Try it
Set the data down once more, exactly as it is written.

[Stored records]
------------------------------------------------
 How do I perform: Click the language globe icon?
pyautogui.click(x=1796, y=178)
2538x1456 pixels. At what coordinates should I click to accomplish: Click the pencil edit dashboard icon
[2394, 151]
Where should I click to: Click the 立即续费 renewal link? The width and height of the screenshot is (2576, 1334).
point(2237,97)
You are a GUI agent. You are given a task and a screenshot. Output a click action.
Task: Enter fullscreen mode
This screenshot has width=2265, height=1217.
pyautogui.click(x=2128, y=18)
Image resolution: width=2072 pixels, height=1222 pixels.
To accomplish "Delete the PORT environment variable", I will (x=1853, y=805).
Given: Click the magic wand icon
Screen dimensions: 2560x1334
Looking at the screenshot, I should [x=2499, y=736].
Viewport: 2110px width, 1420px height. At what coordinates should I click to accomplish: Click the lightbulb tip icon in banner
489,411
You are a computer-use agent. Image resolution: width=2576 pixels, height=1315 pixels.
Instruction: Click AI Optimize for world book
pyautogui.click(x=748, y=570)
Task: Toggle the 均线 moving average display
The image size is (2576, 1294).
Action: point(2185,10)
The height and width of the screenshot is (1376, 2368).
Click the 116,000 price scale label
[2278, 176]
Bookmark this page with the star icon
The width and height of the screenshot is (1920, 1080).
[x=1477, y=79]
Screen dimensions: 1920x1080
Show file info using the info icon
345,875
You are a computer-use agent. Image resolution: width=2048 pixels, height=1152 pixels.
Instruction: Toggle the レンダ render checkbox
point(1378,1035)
------------------------------------------------
Answer for the task
 How do I perform: Click the language globe icon?
pyautogui.click(x=1796, y=178)
2538x1456 pixels. At what coordinates should I click to accomplish: Click the pencil edit dashboard icon
[2394, 151]
Where should I click to: Click the 立即续费 renewal link? The width and height of the screenshot is (2576, 1334).
point(2237,97)
You are a GUI agent. You are given a task and a screenshot. Output a click action.
Task: Enter fullscreen mode
This screenshot has width=2265, height=1217.
pyautogui.click(x=2128, y=18)
Image resolution: width=2072 pixels, height=1222 pixels.
To accomplish "Delete the PORT environment variable", I will (x=1853, y=805).
Given: Click the magic wand icon
Screen dimensions: 2560x1334
Looking at the screenshot, I should [x=2499, y=736].
Viewport: 2110px width, 1420px height. At what coordinates should I click to accomplish: Click the lightbulb tip icon in banner
489,411
You are a computer-use agent. Image resolution: width=2576 pixels, height=1315 pixels.
Instruction: Click AI Optimize for world book
pyautogui.click(x=748, y=570)
Task: Toggle the 均线 moving average display
The image size is (2576, 1294).
Action: point(2185,10)
The height and width of the screenshot is (1376, 2368).
Click the 116,000 price scale label
[2278, 176]
Bookmark this page with the star icon
The width and height of the screenshot is (1920, 1080).
[x=1477, y=79]
Screen dimensions: 1920x1080
Show file info using the info icon
345,875
You are a computer-use agent. Image resolution: width=2048 pixels, height=1152 pixels.
Instruction: Toggle the レンダ render checkbox
point(1378,1035)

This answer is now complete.